Sekretaris Ditjen Hukum dan Perjanjian Internasional Kementerian Luar Negeri (Kemlu) Damos Dumoli Agusman mengusulkan agar Mahkamah Konstitusi (MK) diberi kewenangan untuk melakukan judicial preview (pra judicial review) terhadap perjanjian internasional yang telah diratifikasi Indonesia. Damos mengutarakan hal ini di sela-sela Lokakarya Hukum ASEAN untuk dosen hukum se-DKI Jakarta, Banten dan Jawa Barat di Bandung, Senin (15/12). 

Usulan ini disampaikannya akibat sikap Mahkamah Konstitusi (MK) yang lebih memilih teori dualisme dalam hubungan hukum nasional dan perjanjian internasional. Teori dualisme ini menyatakan perjanjian internasional baru bisa dianggap berlaku di suatu negara apabila sudah diratifikasi oleh negara tersebut. 
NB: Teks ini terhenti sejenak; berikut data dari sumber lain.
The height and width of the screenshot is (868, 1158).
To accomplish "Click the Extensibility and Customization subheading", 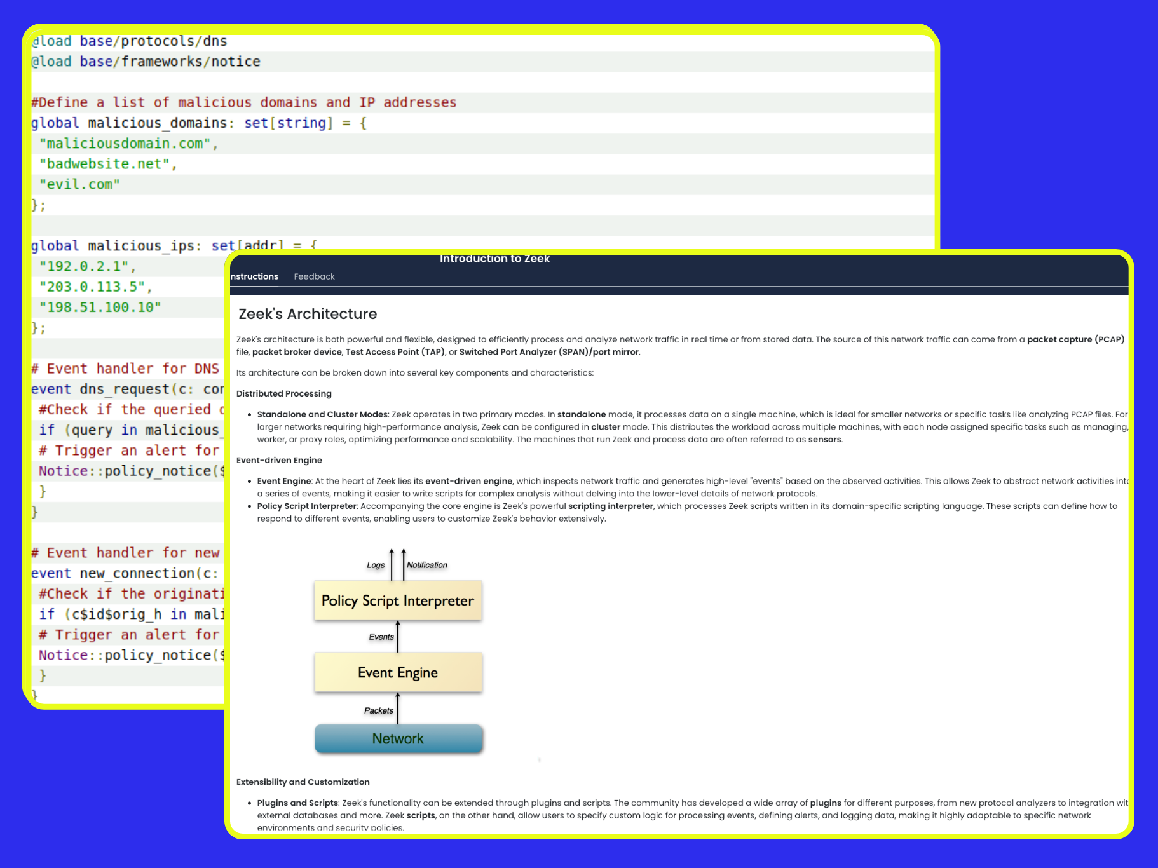I will point(303,782).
Sementara, Damos mengatakan pihak Kemenlu lebih mengedepankan teori monisme. Yakni, perjanjian internasional yang telah disepakati oleh Indonesia berlaku secara otomatis sebagai hukum nasional. Sebelumnya, MK pernah mengadili permohonan judicial review UU No. 38 Tahun 2008 tentang Pengesahan Piagam ASEAN. Dalam putusannya, MK menyatakan menolak permohonan judicial review tersebut. Meski begitu, MK tegas menyatakan bahwa dirinya berwenang mengadili judicial review UU yang berisi perjanjian internasional. “Ini langkah mundur. Sangat menimbulkan ketidakpastian karena semua perjanjian internasional bisa diuji oleh dia,” ujarnya. 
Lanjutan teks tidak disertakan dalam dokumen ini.